[[ Record extracts, beginning ]]

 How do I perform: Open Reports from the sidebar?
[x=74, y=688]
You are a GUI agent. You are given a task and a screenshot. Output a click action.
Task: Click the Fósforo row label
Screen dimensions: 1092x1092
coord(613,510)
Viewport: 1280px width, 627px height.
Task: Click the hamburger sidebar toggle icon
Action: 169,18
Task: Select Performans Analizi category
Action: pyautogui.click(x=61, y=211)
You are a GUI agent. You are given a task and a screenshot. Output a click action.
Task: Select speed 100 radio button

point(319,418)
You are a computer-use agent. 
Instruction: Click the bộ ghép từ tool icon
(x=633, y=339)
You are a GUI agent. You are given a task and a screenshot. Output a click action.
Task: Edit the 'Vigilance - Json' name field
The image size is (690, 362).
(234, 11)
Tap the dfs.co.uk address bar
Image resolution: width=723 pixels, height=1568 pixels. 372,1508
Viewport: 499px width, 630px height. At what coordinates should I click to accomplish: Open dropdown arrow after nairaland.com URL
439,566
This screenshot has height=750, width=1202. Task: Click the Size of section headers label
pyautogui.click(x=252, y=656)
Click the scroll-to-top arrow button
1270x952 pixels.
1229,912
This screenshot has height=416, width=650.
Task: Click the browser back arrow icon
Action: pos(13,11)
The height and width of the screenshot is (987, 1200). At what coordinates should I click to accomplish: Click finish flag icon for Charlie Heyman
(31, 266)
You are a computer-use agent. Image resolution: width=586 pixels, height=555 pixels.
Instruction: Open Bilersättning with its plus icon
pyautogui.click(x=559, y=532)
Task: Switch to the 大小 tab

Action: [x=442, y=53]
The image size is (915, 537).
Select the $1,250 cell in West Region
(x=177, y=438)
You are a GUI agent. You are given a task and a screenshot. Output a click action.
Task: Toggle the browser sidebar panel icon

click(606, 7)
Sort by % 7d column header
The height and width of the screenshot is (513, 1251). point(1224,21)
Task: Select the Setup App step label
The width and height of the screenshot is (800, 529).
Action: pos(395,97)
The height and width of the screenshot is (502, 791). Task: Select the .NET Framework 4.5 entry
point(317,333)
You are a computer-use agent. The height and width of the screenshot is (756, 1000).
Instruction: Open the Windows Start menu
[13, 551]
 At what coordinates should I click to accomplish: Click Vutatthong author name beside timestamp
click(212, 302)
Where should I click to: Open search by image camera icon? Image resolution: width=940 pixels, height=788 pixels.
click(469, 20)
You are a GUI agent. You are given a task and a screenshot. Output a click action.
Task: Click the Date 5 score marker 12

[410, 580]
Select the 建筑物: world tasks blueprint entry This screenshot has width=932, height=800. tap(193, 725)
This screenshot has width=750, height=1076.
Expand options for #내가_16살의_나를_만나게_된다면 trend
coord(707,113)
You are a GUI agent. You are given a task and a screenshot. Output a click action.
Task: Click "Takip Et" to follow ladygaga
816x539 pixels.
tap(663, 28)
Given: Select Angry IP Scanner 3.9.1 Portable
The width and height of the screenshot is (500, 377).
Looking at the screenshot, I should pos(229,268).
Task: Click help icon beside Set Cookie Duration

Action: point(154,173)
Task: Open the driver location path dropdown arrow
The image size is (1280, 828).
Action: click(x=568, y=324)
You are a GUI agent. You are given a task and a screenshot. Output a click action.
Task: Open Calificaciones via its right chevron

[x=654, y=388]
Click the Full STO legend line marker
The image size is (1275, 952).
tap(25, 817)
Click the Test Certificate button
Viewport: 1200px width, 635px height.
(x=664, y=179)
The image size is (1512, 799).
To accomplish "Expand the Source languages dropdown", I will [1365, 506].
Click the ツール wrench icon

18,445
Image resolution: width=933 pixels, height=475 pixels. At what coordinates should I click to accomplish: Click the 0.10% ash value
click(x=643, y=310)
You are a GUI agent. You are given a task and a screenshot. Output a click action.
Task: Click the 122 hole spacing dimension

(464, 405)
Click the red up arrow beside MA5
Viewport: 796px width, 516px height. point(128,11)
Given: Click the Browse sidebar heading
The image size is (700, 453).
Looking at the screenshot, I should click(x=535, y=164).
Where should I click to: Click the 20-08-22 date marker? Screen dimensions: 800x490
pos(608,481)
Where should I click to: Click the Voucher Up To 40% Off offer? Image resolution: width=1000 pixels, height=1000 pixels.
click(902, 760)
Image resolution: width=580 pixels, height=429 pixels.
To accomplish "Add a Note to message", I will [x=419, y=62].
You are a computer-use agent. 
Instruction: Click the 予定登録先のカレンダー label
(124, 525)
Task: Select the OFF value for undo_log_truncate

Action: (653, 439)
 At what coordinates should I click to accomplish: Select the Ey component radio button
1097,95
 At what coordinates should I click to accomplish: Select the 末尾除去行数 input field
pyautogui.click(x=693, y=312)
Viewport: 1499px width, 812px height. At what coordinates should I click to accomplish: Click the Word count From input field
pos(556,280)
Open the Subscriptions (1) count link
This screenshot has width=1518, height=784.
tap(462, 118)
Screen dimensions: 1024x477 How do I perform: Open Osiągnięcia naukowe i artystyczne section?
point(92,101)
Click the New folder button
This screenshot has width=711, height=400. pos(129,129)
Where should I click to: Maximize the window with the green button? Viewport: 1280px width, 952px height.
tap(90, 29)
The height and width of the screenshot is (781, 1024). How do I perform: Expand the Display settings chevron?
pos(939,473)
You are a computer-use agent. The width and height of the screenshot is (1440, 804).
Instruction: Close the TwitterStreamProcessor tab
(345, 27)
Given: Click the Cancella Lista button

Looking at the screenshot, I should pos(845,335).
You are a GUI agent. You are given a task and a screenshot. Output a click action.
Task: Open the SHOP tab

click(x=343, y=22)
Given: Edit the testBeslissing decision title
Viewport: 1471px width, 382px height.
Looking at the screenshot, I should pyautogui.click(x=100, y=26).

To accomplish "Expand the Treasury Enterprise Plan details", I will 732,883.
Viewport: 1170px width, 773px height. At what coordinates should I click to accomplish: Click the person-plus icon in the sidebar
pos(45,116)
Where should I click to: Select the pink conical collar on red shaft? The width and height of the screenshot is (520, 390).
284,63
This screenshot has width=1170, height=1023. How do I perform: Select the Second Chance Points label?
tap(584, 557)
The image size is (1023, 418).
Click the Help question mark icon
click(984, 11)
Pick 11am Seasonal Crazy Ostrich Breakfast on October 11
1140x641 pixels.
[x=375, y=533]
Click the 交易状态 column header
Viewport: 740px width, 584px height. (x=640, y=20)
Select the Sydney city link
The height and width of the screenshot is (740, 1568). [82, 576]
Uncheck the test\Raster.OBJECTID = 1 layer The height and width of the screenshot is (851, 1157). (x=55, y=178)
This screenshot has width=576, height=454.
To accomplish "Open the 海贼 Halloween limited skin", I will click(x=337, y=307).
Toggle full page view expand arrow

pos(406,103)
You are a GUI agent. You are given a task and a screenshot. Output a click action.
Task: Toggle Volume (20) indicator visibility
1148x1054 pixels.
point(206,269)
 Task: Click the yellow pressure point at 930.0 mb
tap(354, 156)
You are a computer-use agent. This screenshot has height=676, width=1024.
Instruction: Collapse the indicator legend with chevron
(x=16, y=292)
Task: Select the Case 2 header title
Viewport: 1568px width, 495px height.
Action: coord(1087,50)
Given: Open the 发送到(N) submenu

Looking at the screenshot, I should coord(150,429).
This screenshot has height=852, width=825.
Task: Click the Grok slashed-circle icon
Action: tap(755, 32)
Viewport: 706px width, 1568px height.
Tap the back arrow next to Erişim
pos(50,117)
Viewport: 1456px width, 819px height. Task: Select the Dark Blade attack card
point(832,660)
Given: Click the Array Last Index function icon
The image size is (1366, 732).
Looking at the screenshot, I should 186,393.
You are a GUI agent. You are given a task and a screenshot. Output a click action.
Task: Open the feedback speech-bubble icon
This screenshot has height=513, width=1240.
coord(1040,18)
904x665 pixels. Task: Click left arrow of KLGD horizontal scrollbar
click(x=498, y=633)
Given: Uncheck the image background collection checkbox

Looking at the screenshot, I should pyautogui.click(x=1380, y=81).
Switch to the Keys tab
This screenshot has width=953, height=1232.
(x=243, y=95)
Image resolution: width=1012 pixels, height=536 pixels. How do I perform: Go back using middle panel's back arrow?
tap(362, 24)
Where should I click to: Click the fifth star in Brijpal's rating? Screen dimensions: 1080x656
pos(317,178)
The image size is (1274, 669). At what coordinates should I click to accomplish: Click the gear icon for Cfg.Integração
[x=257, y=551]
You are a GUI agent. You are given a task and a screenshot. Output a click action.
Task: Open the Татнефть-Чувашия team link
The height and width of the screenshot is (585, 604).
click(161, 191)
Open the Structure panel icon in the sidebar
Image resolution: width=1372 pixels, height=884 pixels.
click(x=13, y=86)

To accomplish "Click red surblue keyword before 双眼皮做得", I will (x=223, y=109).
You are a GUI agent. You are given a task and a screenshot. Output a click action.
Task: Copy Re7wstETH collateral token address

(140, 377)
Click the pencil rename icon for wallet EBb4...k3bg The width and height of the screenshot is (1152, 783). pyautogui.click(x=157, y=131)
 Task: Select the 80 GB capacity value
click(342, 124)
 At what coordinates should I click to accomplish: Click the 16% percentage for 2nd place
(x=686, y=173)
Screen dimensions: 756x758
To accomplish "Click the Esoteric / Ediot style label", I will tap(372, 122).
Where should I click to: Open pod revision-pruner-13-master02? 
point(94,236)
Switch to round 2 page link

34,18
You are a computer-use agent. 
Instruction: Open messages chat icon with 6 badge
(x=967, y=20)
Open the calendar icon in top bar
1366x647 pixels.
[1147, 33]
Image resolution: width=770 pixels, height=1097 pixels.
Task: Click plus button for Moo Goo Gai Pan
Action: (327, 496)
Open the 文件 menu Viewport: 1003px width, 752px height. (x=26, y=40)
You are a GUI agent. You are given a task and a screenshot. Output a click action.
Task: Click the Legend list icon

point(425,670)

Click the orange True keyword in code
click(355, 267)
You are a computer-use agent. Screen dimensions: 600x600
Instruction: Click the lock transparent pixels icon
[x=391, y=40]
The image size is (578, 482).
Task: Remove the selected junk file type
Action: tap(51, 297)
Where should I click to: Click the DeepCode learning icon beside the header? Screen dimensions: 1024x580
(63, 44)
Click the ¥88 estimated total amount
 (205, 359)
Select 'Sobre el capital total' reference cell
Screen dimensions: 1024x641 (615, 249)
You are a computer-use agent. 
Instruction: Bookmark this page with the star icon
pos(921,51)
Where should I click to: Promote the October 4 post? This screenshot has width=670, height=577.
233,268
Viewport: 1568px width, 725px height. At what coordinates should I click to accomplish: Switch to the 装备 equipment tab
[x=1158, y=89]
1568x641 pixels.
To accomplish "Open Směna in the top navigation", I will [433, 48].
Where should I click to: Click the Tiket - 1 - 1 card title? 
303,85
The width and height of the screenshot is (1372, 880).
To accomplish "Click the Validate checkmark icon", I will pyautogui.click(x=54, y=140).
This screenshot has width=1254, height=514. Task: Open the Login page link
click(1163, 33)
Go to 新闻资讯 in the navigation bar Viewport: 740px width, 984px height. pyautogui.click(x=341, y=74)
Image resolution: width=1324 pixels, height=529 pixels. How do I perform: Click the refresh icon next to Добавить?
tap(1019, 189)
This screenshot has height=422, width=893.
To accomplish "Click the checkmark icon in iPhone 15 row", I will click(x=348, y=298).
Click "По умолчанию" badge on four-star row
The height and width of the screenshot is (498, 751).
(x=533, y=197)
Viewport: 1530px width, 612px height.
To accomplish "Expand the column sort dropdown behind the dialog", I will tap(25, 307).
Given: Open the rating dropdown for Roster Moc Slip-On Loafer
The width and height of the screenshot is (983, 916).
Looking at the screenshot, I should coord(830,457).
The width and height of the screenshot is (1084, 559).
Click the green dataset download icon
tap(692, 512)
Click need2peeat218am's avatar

[[ Record extracts, end ]]

About this task. In the listing above, transcribe exactly everything from the line containing "Image resolution: width=1324" down to the line containing "Given: Open the rating", including both and nothing more.

Output of the task.
Image resolution: width=1324 pixels, height=529 pixels. How do I perform: Click the refresh icon next to Добавить?
tap(1019, 189)
This screenshot has height=422, width=893.
To accomplish "Click the checkmark icon in iPhone 15 row", I will click(x=348, y=298).
Click "По умолчанию" badge on four-star row
The height and width of the screenshot is (498, 751).
(x=533, y=197)
Viewport: 1530px width, 612px height.
To accomplish "Expand the column sort dropdown behind the dialog", I will tap(25, 307).
Given: Open the rating dropdown for Roster Moc Slip-On Loafer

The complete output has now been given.